• [WHAT NEEDS TO BE DONE]
Answer these questions from the account of managing mental health on and off medication:
1. What did the writer go back on immediately once the unwanted symptoms returned?
2. From whom does the writer say they learned a lot?
3. With whom does the writer work through emotional stuff?

I was able to do it for 10 months and I do not cycle like typical BP patients. During that time I had random delusions pop up, but they were just passing thoughts. Then, I had a trigger come into my life and it set off a chain reaction. Within a couple of days the unwanted symptoms came back. I went back on a low dose of meds immediately to protect myself and my family. I am trained professionally to analyze data and patterns and it took me a few days to see what was happening to me. I was scared and didn't want to admit I was sick, but I did it to keep everyone I love safe.

I had well defined strategies and plans in place. Even with that, it was hard to do the right thing. If you are going to self monitor, I think you need some of those skill sets. Some other members here are really great at it and I learned a lot from them.

When my doctor took me off meds I worked hard to be as balanced as possible. I do the same on meds. I work through my emotional stuff with a therapist. I focused on physical health. I worked on spiritual health. I learned everything I could about psychology and psychiatry to assist in my mental health. I put a lot of effort into getting as healthy and balanced as I could. I think that helped the episode I had a few weeks ago be less severe.

• [GIVEN RECORDS]
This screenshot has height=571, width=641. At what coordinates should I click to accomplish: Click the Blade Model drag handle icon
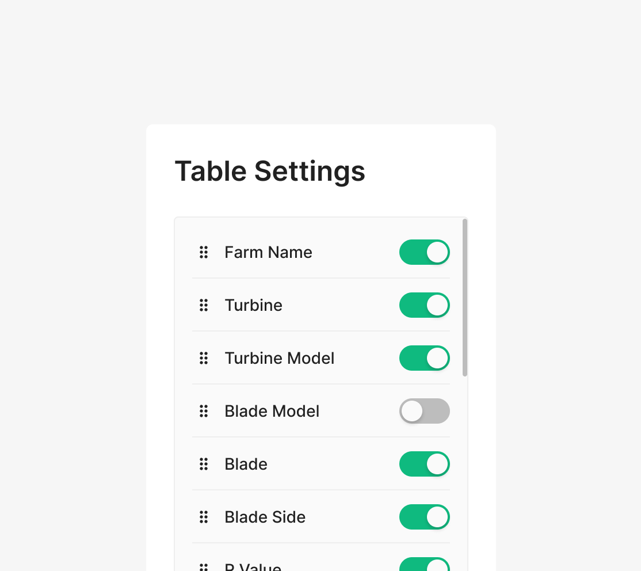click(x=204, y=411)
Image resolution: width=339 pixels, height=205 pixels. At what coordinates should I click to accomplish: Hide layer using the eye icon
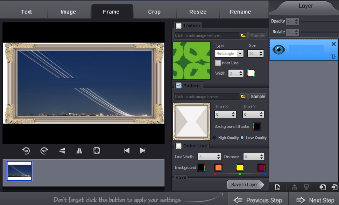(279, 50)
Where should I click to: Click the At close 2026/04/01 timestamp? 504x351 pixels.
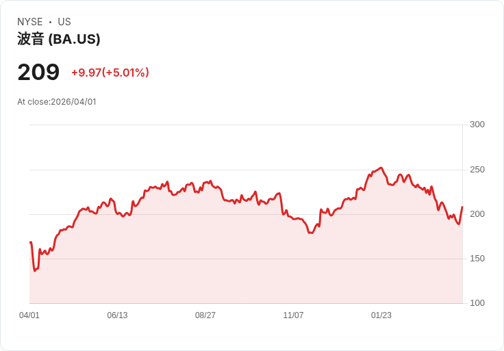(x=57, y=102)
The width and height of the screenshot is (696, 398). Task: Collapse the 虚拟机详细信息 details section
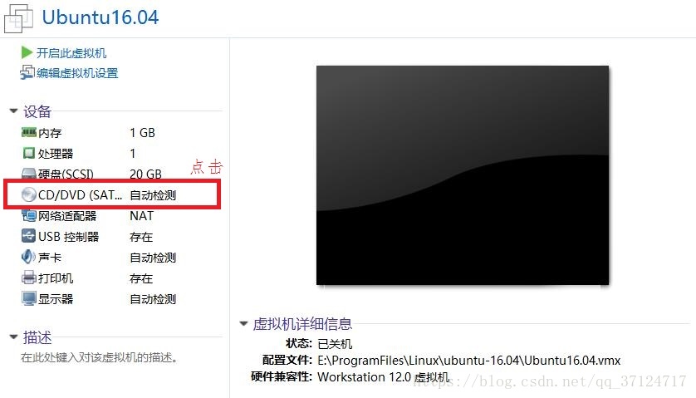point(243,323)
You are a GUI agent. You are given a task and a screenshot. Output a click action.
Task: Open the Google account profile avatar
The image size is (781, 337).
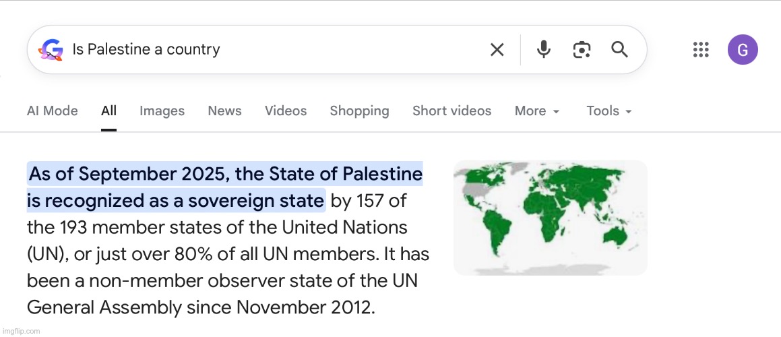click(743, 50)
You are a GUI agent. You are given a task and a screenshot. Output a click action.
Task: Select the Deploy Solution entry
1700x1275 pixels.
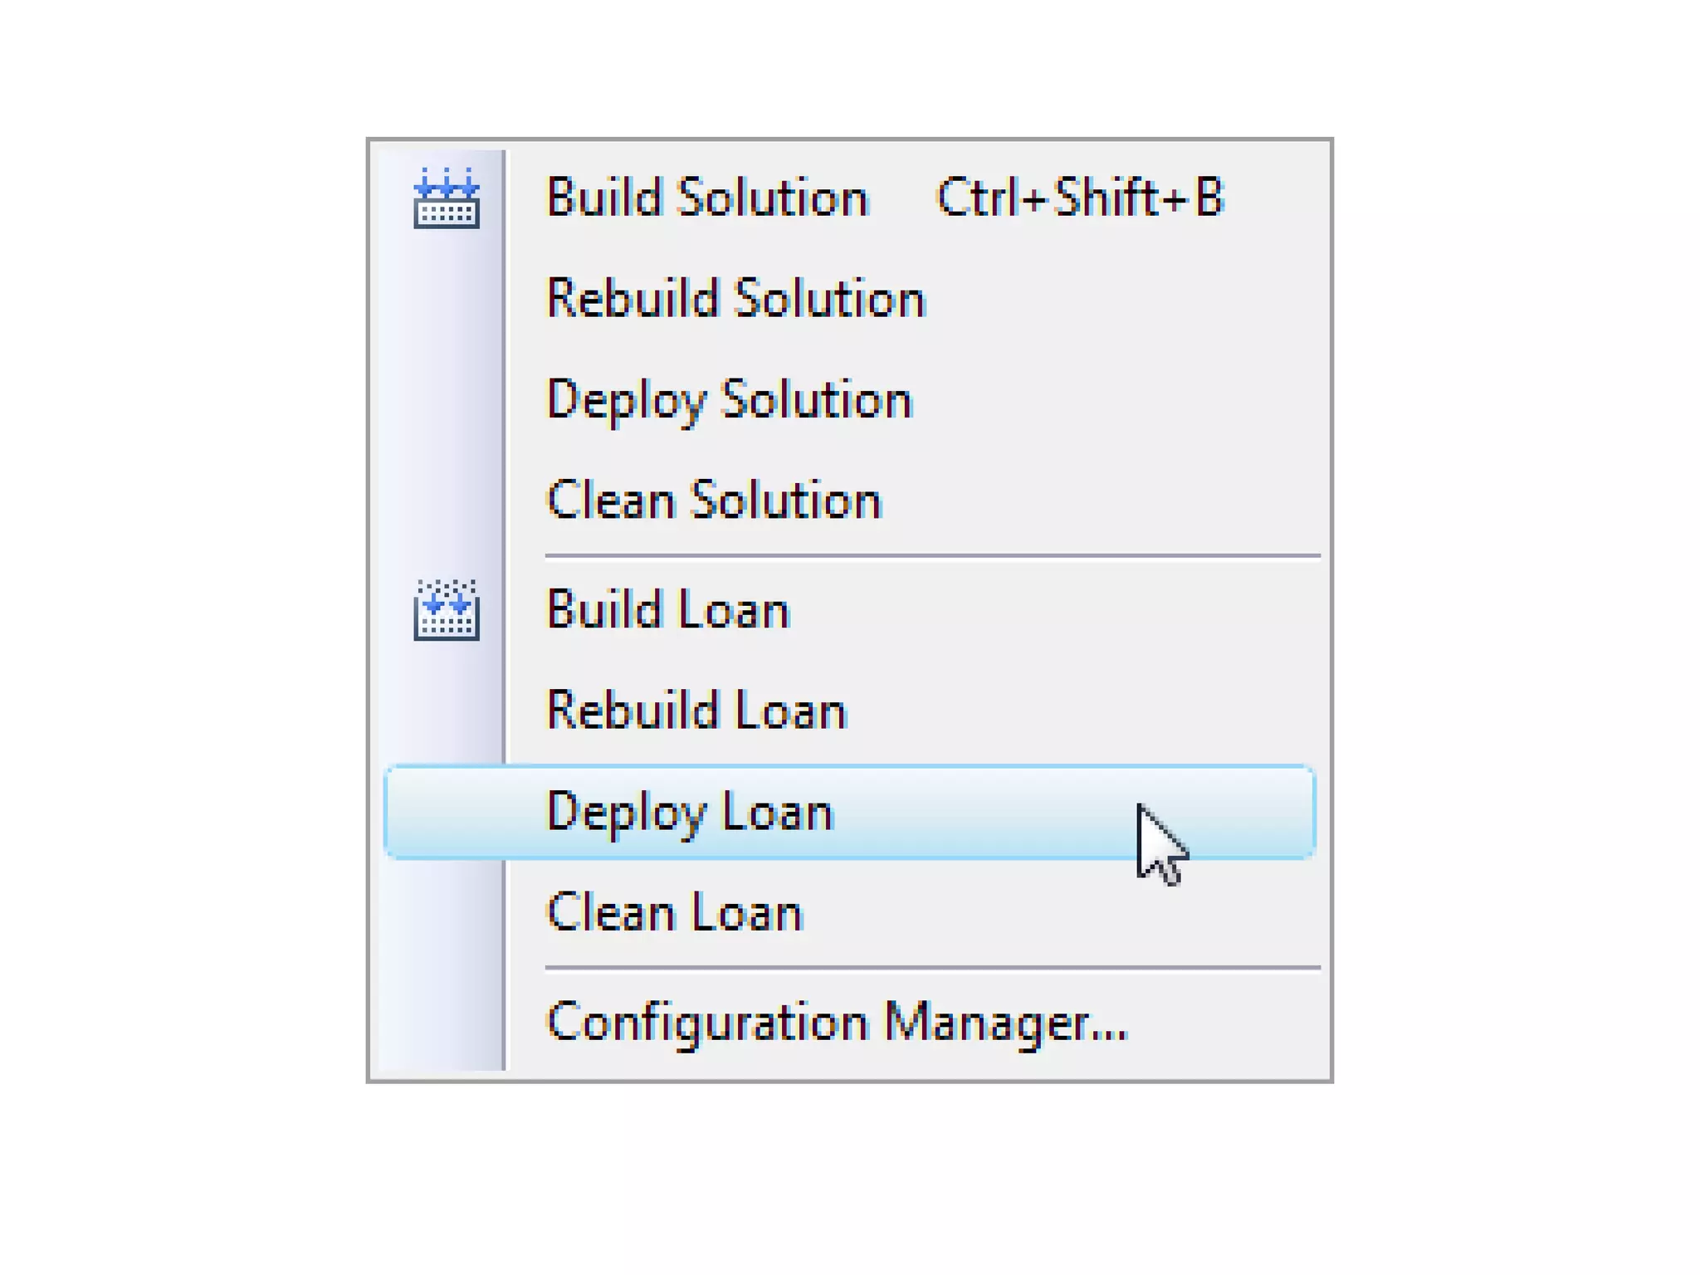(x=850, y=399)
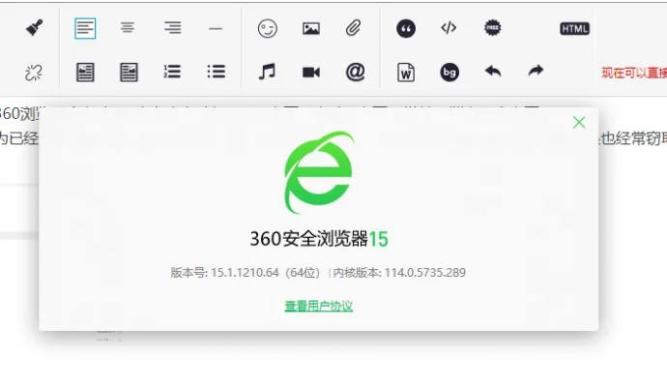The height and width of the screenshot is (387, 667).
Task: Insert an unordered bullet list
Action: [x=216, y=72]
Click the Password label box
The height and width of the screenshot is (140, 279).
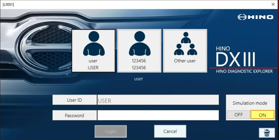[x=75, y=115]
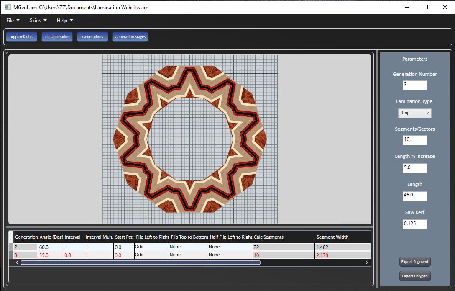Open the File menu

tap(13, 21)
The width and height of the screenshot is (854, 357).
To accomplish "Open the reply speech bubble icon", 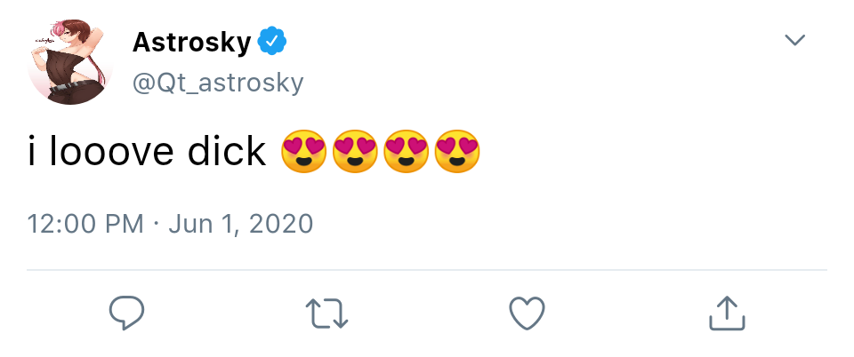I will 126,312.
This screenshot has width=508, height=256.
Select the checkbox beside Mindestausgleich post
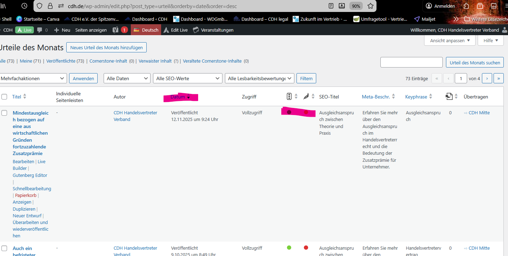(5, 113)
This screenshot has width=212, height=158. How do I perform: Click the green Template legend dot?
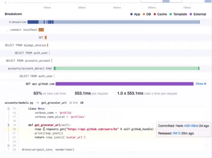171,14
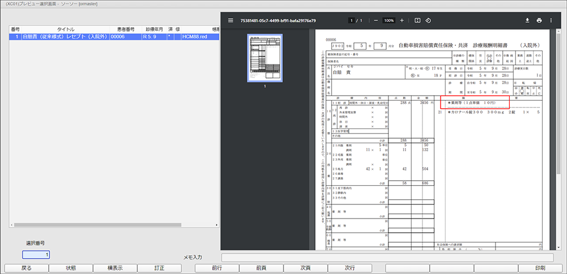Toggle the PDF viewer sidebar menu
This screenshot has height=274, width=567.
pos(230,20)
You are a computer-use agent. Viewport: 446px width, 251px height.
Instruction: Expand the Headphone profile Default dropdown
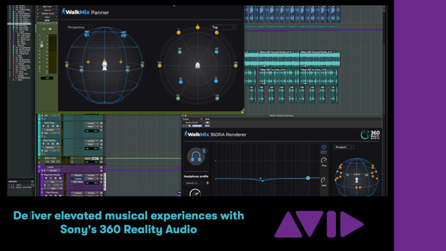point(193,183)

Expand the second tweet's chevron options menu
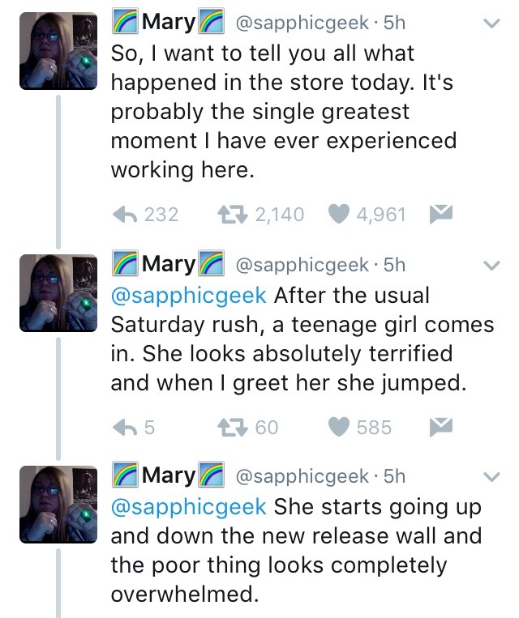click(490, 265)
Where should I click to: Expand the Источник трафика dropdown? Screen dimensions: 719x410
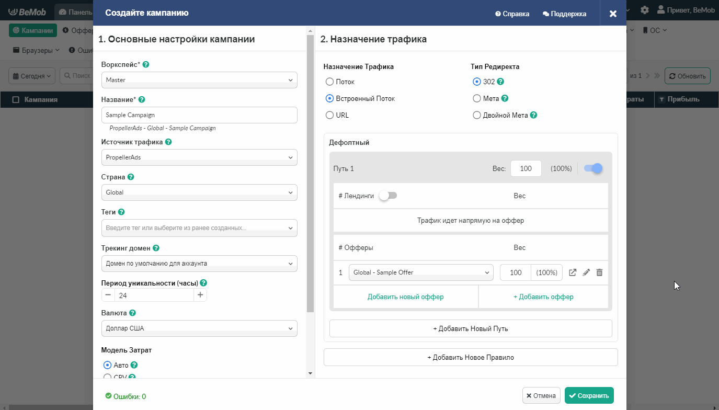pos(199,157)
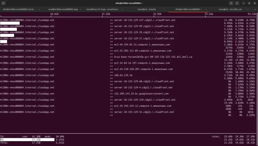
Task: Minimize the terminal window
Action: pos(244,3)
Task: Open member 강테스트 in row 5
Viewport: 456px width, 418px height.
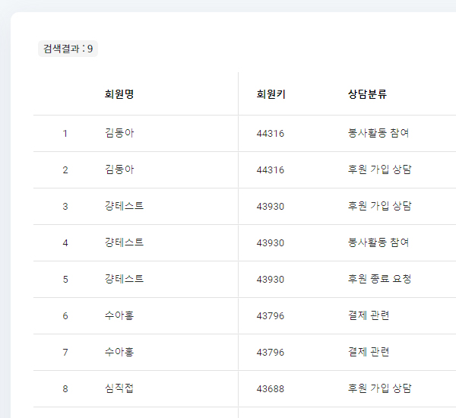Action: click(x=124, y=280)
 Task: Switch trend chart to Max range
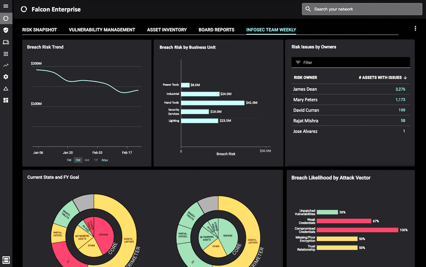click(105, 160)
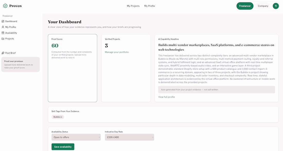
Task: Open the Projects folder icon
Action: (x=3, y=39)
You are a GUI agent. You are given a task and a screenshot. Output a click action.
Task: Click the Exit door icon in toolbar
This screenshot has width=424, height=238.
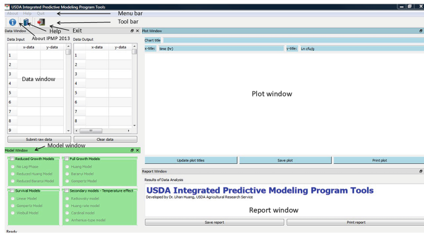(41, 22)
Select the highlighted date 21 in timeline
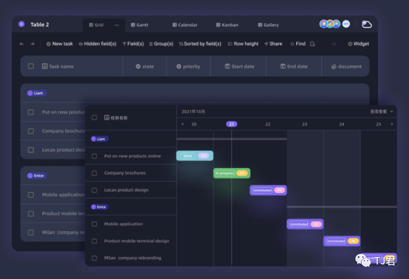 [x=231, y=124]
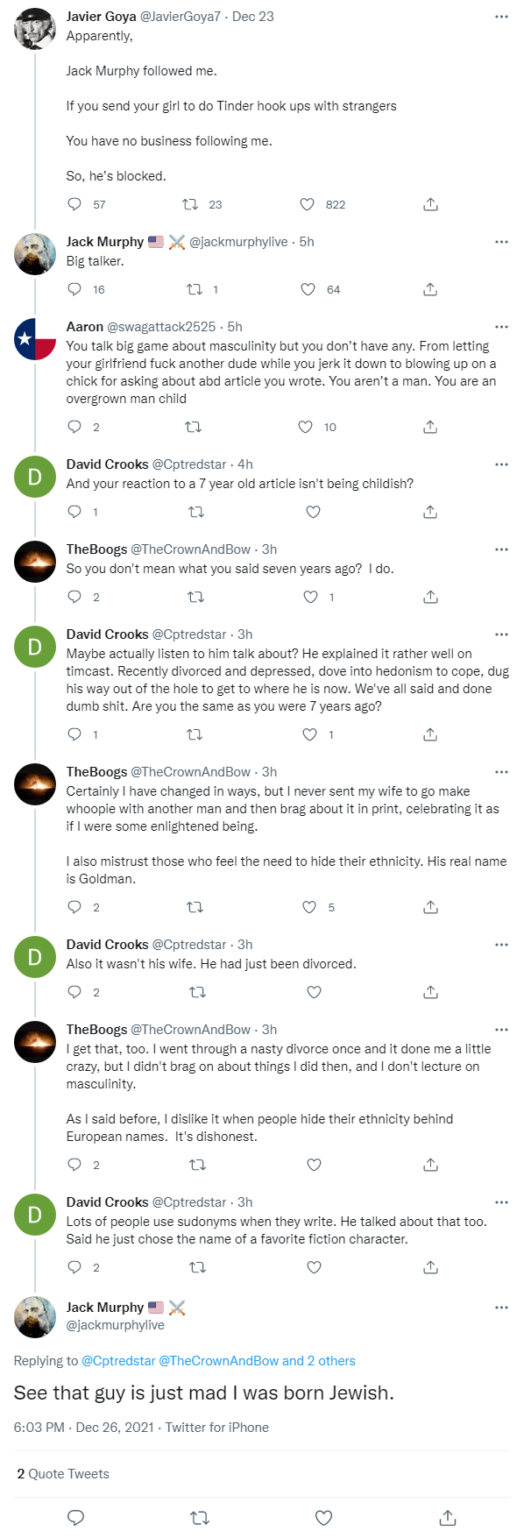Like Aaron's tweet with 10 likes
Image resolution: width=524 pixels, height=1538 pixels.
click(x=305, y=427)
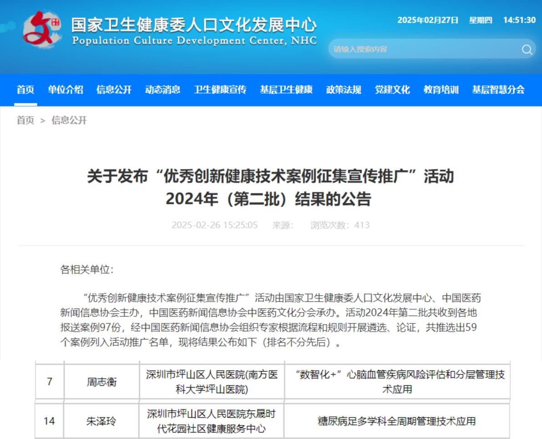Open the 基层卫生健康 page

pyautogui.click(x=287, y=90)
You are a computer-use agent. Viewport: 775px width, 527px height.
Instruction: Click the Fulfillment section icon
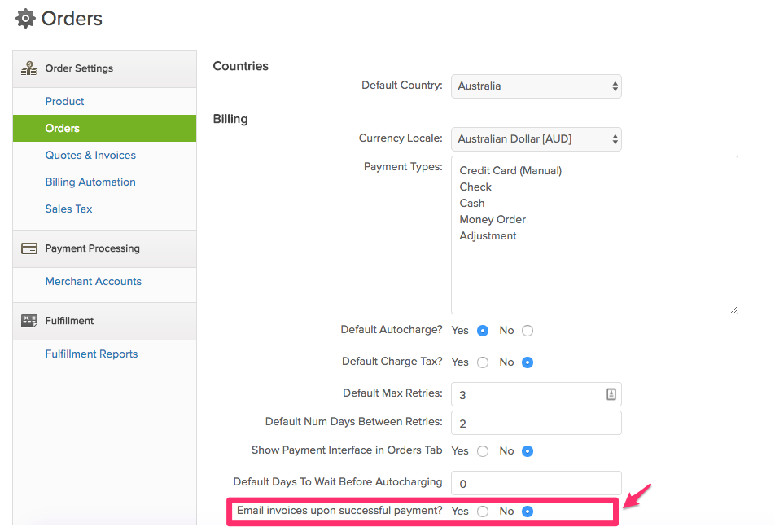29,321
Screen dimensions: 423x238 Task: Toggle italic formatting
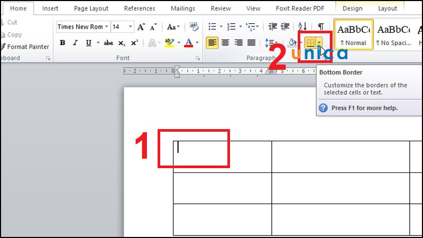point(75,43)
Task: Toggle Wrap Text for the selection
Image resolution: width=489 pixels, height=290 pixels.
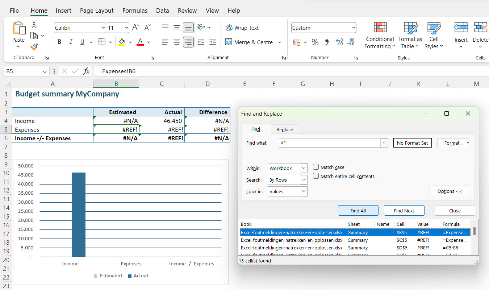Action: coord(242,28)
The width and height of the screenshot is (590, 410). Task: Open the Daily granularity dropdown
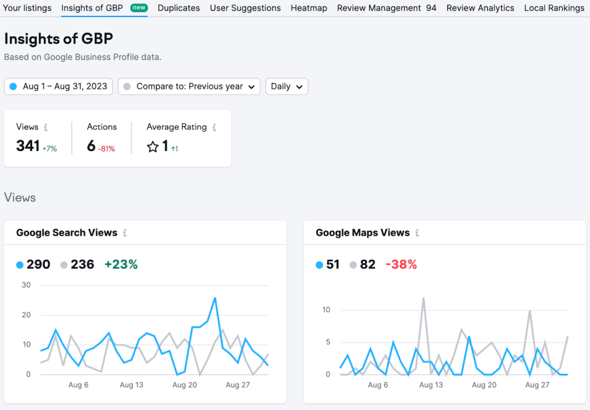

• [RESULT BELOW]
1. A low dose of meds.
2. Some other members here.
3. A therapist.